Cervical stenosis is a condition that occurs when the spinal column in your vertebral column narrows, resulting in pressure being placed on your spinal cord. This condition can occur as a result of injury or accident, but can take years to manifest itself through symptoms that include neck pain; weakness, pain or numbness in your arms and legs; clumsiness; sensations like burning or tingling in your arms or legs and even incontinence. While your doctor may prescribe exercises to help treat this condition, you should be sure that you talk to him before starting any exercise program to treat these symptoms.
Curl Up
This exercise is designed to help strengthen the musculature of your neck, back and abdomen. It is performed by lying down on your back on an exercise mat or the floor. Bend your knees at about a 45-degree angle and keep both feet flat on the floor. Keep your arms by your side and use the muscles of your abdomen and neck to lift your shoulders, head and neck off the floor. Hold for about 5 seconds and then repeat as directed by your doctor.

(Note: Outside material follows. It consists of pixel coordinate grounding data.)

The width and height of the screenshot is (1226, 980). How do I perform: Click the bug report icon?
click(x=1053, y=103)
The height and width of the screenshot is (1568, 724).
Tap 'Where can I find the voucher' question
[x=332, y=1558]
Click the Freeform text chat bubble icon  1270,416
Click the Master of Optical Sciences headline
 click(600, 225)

Back Flexion/Knees To Chest
Lie down on the ground or an exercise mat and slowly bend both knees until your feet leave the floor. Use both arms and hug both knees simultaneously while pulling them toward your chest until you feel a stretch in your buttocks and lower back. Hold for about 30 seconds while consciously thinking about relaxing the muscles being stretched and then return to the starting position. Repeat for 10 repetitions or as directed by your physician.
Standing Back Extension
This exercise is thought to help decompress your spine to alleviate some of the pain associated with cervical stenosis. Stand with both feet about shoulder-width apart and place both hands on your hips. Tilt your head backwards as if you were looking at something on the ceiling and press forward with your hands while bending your back until you feel a stretch in the front of your neck and abdomen.

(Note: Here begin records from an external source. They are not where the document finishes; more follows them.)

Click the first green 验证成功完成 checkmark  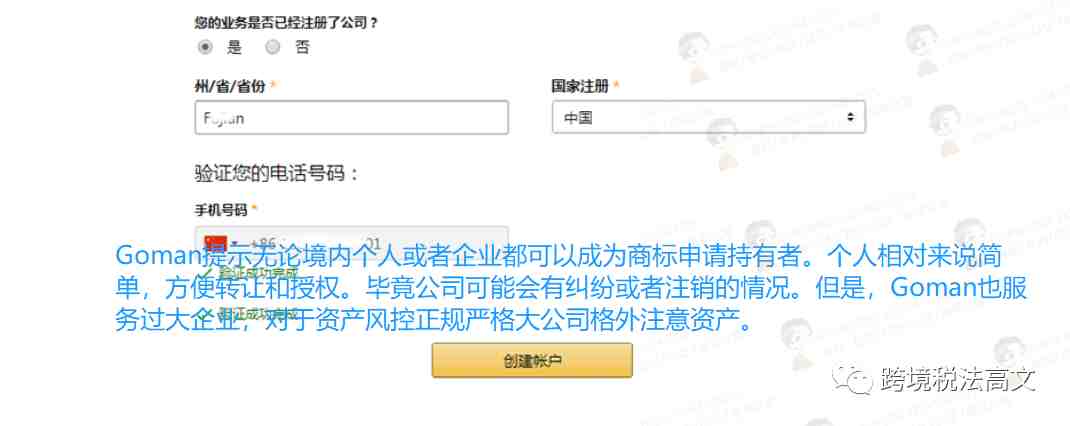(207, 272)
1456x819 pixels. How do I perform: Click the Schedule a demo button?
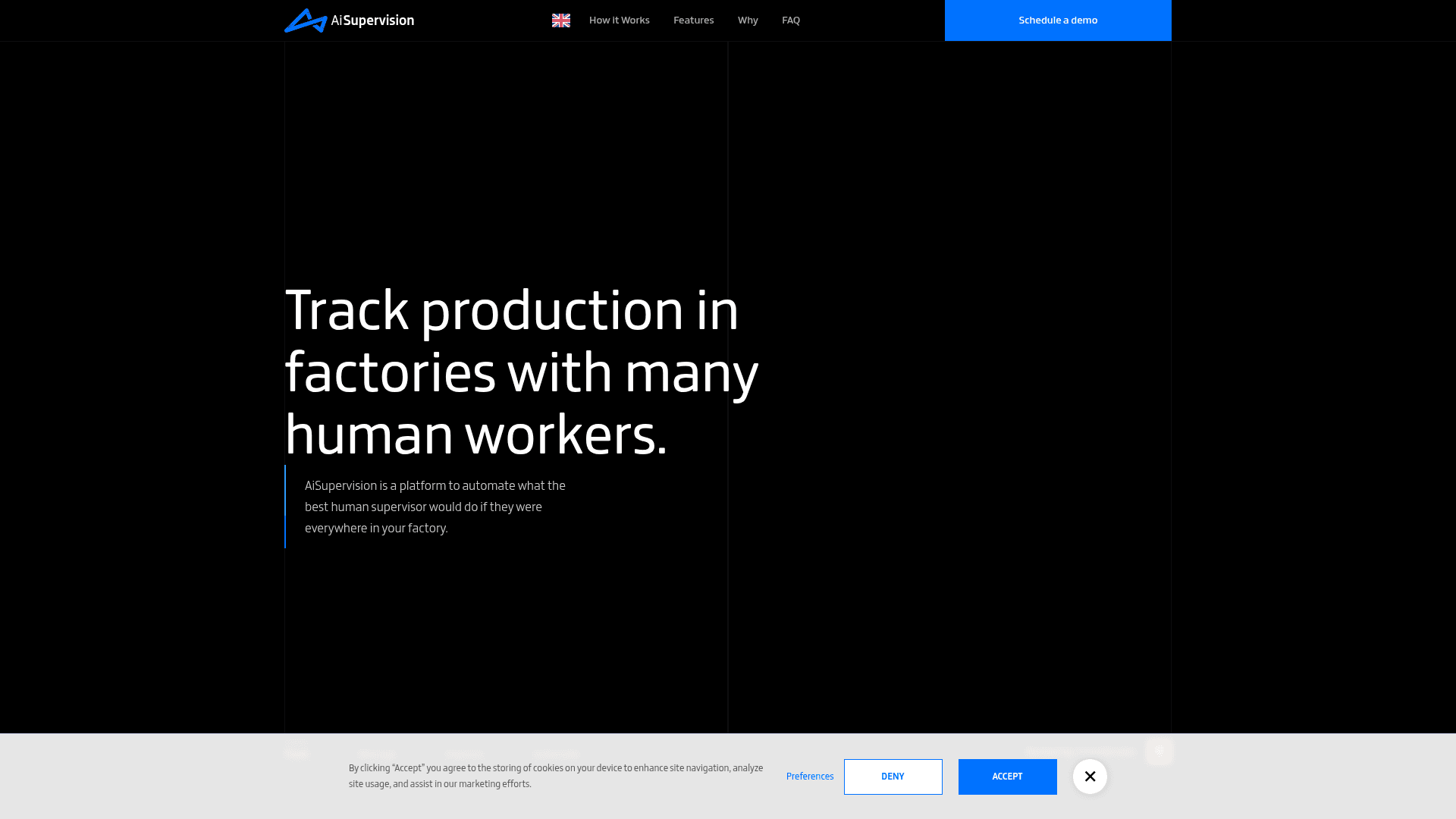pos(1058,20)
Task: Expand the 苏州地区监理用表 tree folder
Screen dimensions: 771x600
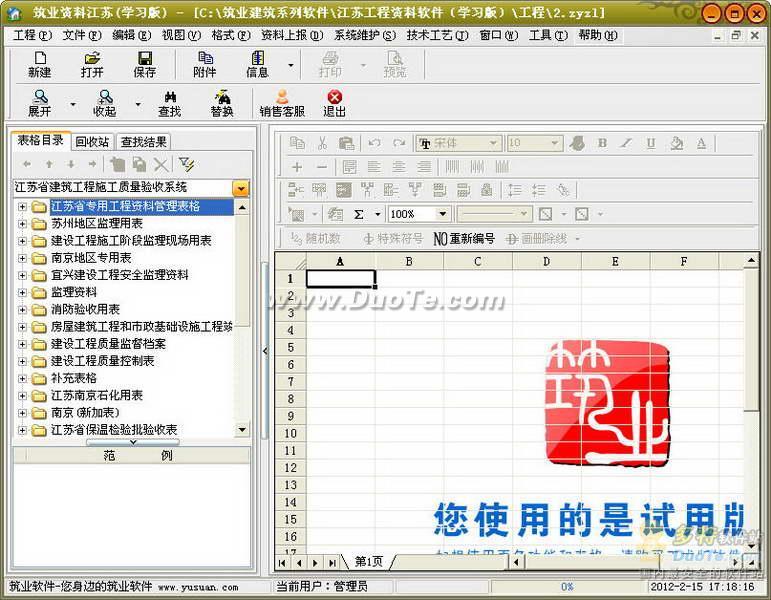Action: coord(22,223)
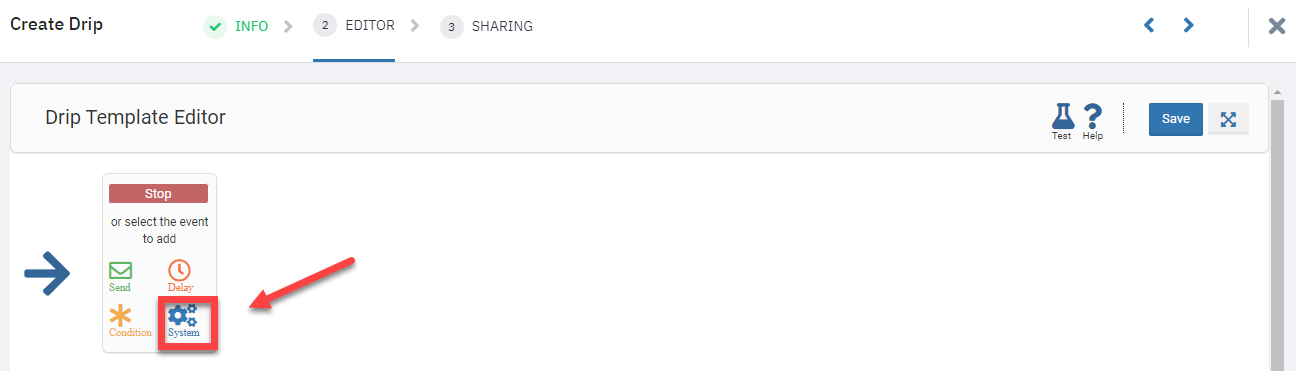
Task: Add a Send email event
Action: pyautogui.click(x=120, y=276)

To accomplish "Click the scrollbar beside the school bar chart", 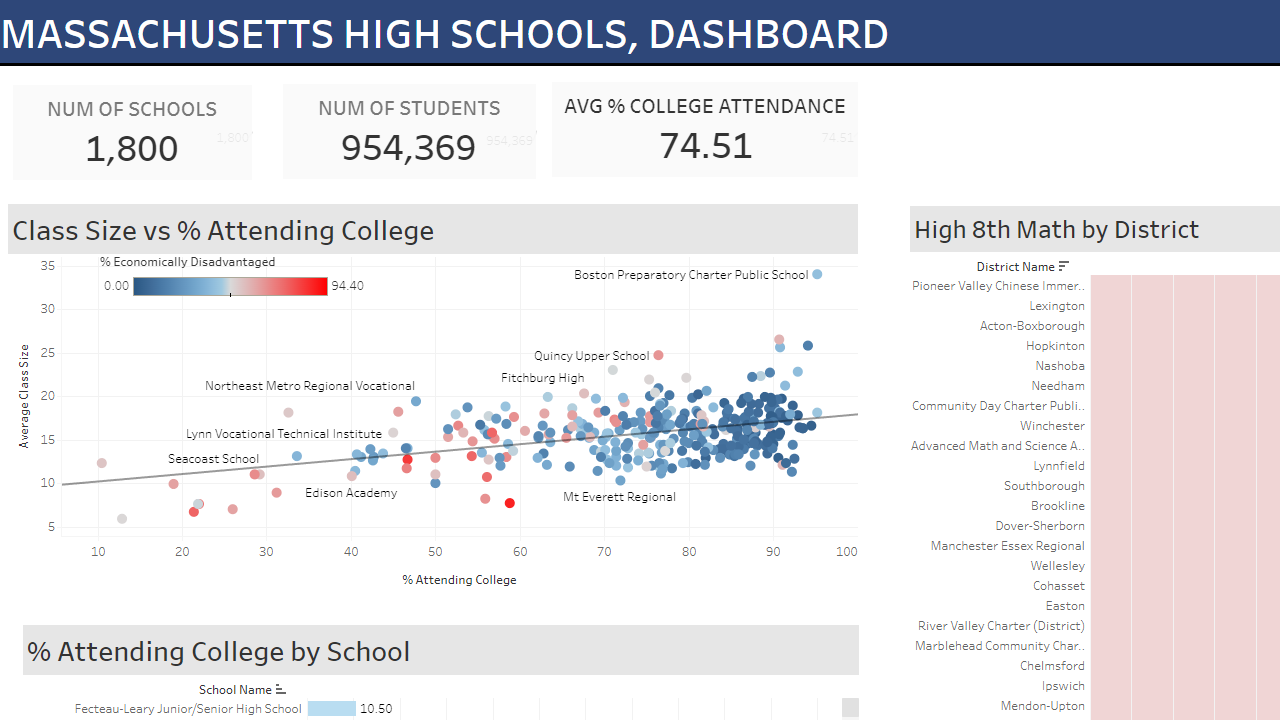I will click(x=850, y=708).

Alternate Arm and Leg Lift
You may want to place a rolled-up towel under your forehead when performing this exercise. Lie down on the floor on your stomach with both arms stretched over your head and your legs resting comfortably. Place a pillow under your stomach to prevent hyperextension of your back and lift one arm and the opposite leg off the ground at the same time. Hold them several inches off the ground for 5 seconds and then repeat on the other side. Continue repeating this exercise while alternating sides for the prescribed number of repetitions.